By SCOTT MCKIE B.P.
Aniwodihi (Painttown)
Cannabis has been debated by the tribal government of the Eastern Band of Cherokee Indians (EBCI) for going on a decade now. EBCI voters voted overwhelmingly for a referendum in September 2023 approving adult-use (sometimes referred to as recreational) of cannabis.
To date, Dinilawigi (Tribal Council) has yet to add language to the Cherokee Code of Ordinances making adult-use legal on EBCI tribal lands. Doing so would not only go with the wishes of the EBCI voters, but it is also common sense.
Nine years ago, yes, nine years ago, a three-man group known as Common Sense Cannabis brought the idea before Dinilawigi to legalize cannabis within EBCI tribal lands. The group was comprised of EBCI tribal members Joey Owle, Aaron Hogner, and Yona Wade.
They proposed a feasibility study, which was approved on Oct. 29, 2015, to look into “the issues and impact associated with legalization of cannabis.”
During that session, Owle noted, “Cannabis is a plant. As Cherokee people, we know plants are medicine.”
He touted cannabis’ medicinal uses including being used to treat various conditions and diseases such as: sickle cell disease, migraines, Parkinson’s Disease, seizures, epilepsy, etc.
Less than a month later, then-Ugvwiyuhi (Principal Chief) Patrick Lambert vetoed the feasibility study. In his veto letter, he stated, “At a critical time in our Tribe’s history in dealing with all the human misery associated with illegal recreational use of drugs, I cannot in good conscience sign this legislation. There are some drugs that do have good and solid medicinal uses, but when done for recreation often leads to severe addiction and misery for the user, the family of the user, and the larger community.”
To speed things up with this commentary, we’ll have to do a time jump. Just imagine years of back-and-forth discussions.
Then, in August 2021, Dinilawigi passed Ord. No. 539 which approved medical cannabis for the Tribe.
We’re now in 2023. Qualla Enterprises, LLC has been in operation for a few years and is operating a cannabis farm in Tsisqwohi (Birdtown). I toured the facility in July 2023 and met with many of the workers there, and it’s an impressive, impressive operation.
In September, EBCI voters approved the following referendum question by a margin of 2,464 to 1,057: Do you support legalizing the possession of and use of cannabis for persons who are at least twenty-one (21) years old, and require the EBCI Tribal Council to develop legislation to regulate the market?
It passed…now what?
Well, since then, Qualla Enterprises, LLC has opened the Great Smoky Cannabis Company dispensary in Cherokee, N.C. for medical use at the moment.

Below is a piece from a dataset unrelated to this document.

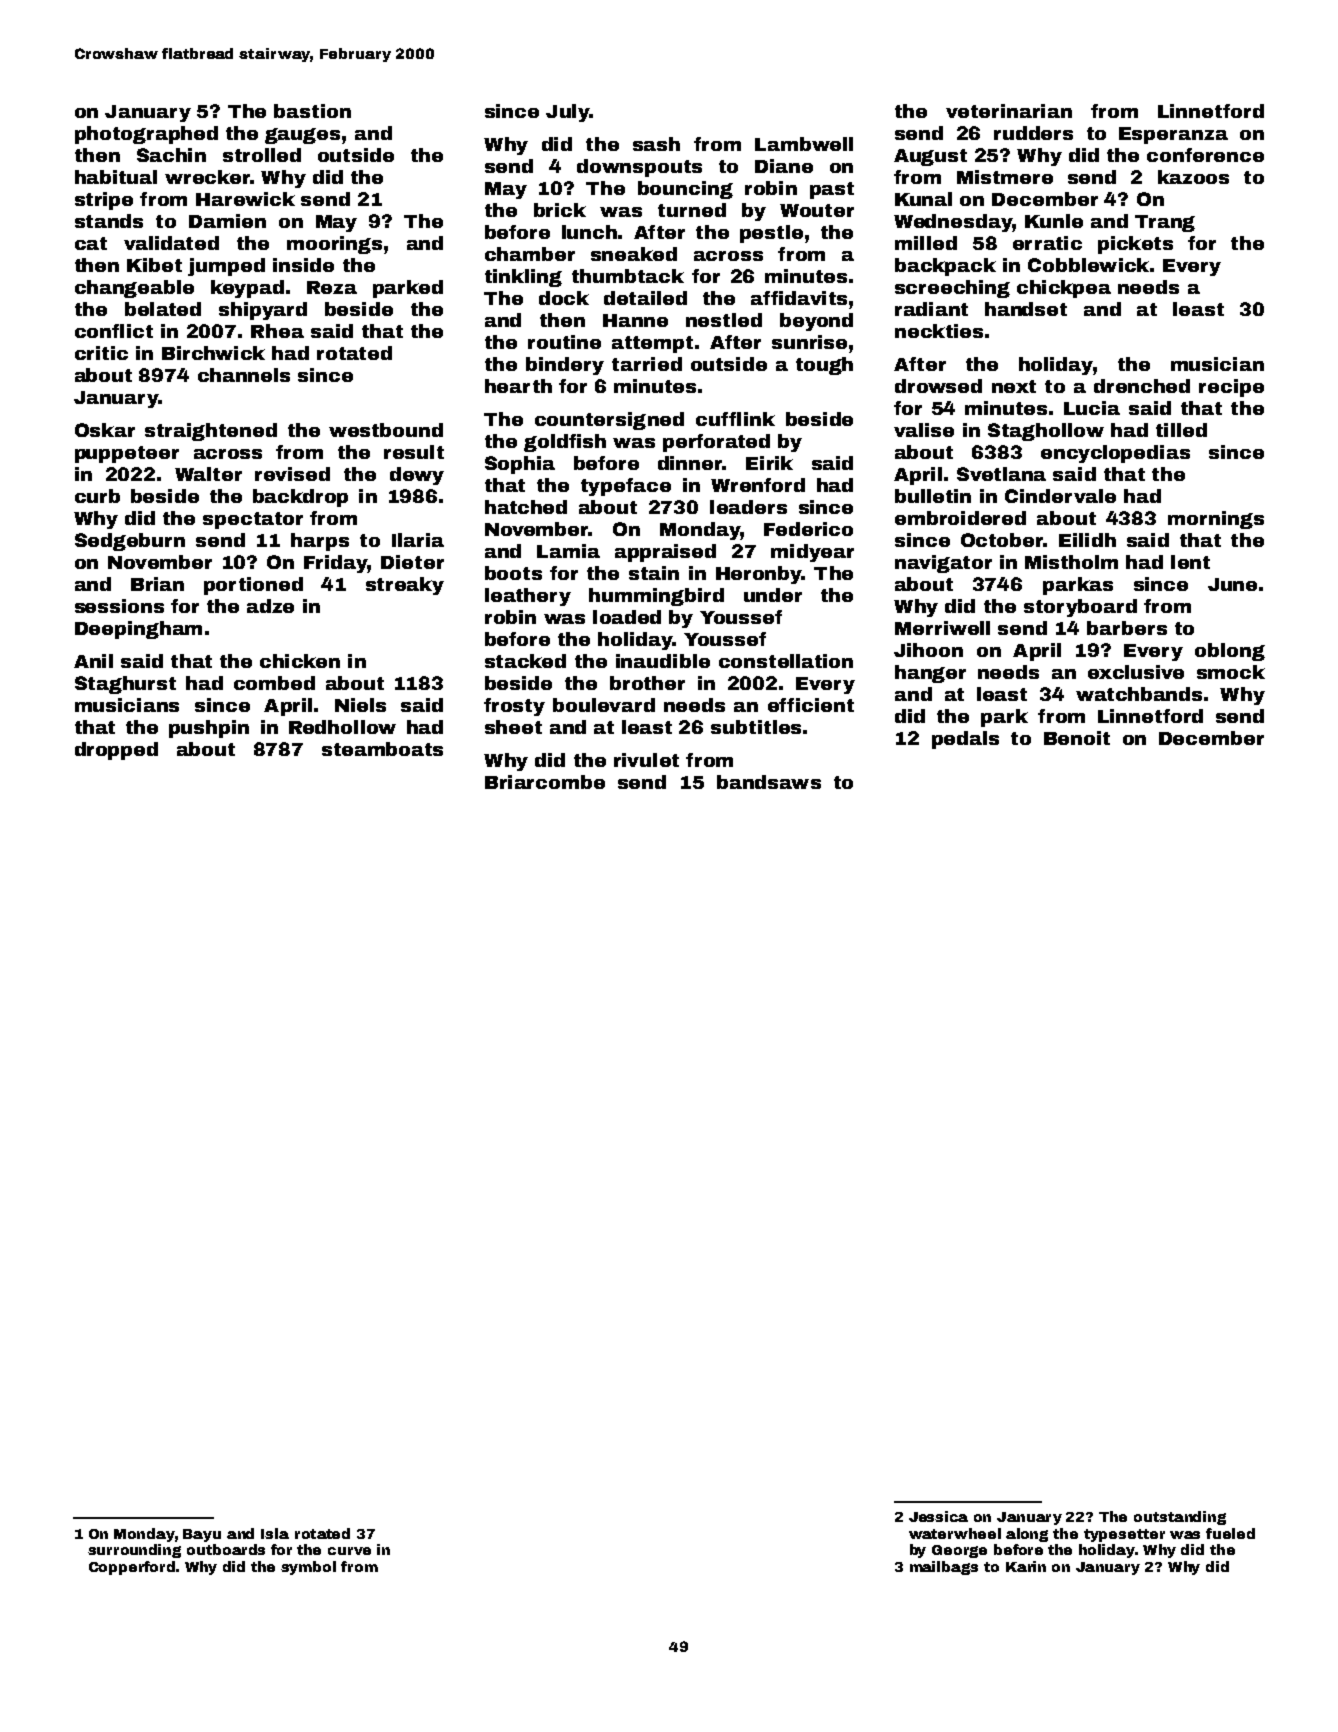  What do you see at coordinates (146, 135) in the page?
I see `photographed` at bounding box center [146, 135].
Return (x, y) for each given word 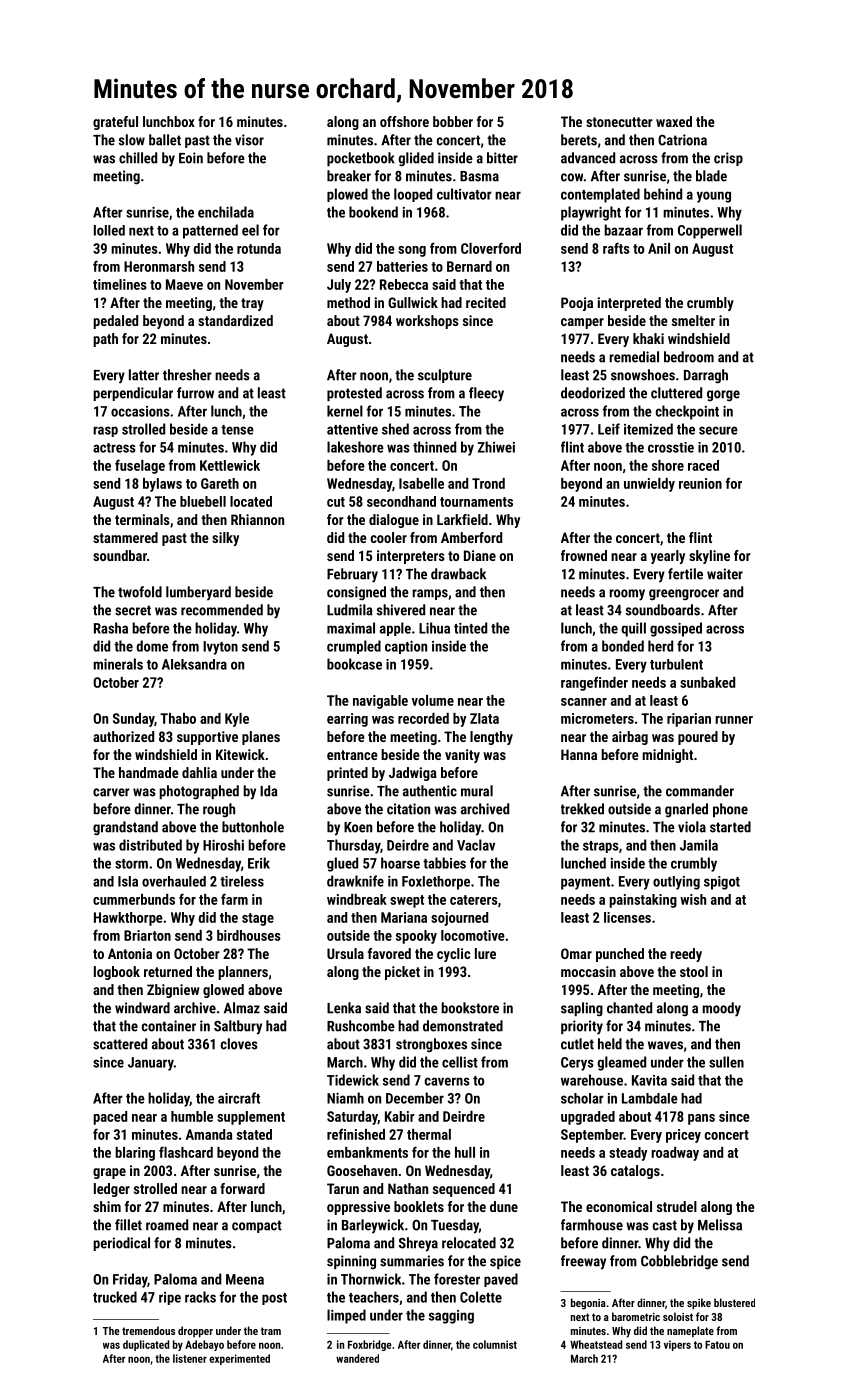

Its first customer was EBCI Beloved Woman Myrtle Driver Johnson who purchased the first legal medical cannabis in the State of North Carolina.
At the grand opening on April 20 (4/20), 2024, Forrest Parker, Qualla Enterprises, LLC general manager and an EBCI tribal member, said, “It’s important to remember that our people have always been in communion with our natural resources. These mountains are older and wiser than us, and our elders are too.”
The Tribe’s cannabis business to date has been a great source of employment for its members. During a Dinilawigi work session in March 2024, Qualla Enterprises, LLC officials reported that the company has a total of 93 employees with 82 percent being EBCI tribal members. That is staggering and awesome.
When I met with some of them at the farm last July, I found employees who were passionate about their work. They enjoyed it, and it showed in their entire operation.
In February 2024, a study was released by the University of Iowa College of Public Health stating that 17 percent of American adults aged 50 to 64 had used cannabis in the past year. The study was published in The Gerontologist.
Study authors noted, “We expect cannabis use among late middle age and older Americans will at least double in the decade ahead. As many as one of every five persons over 50 may be using cannabis in the year 2023, and mostly for a medical condition or symptoms.”
EBCI Public Health and Human Services released results to the One Feather in April from a survey regarding cannabis legalization on the tribal lands of the EBCI.
A whopping 64.14 percent reported that they “strongly support” legalizing cannabis with only 12.90 percent who stated they “strongly oppose”. This bears out after seeing the results of the referendum.
At the opening day of the Great Smoky Cannabis Company, Beloved Woman Johnson told the crowd, “It makes me feel good that now we can add cannabis to our Native American medicines…it is a great day for the Cherokee people today.”
The funny thing about this commentary that you’re reading it is by a person who has never done cannabis. It’s just not my thing. If you were reading it and were picturing me as a hippie or Reggae-enthusiast, you’d be quite wrong. I just believe that cannabis is not a bad thing, certainly more responsible than alcohol, can help some people with certain conditions, and I don’t believe in telling adults what they can and cannot do.
Adult-use cannabis will not bring the “Reefer Madness” (1936 film) nonsense that some say it will. It just won’t. So, please pass it and get on with it…there are truly more important things to work on.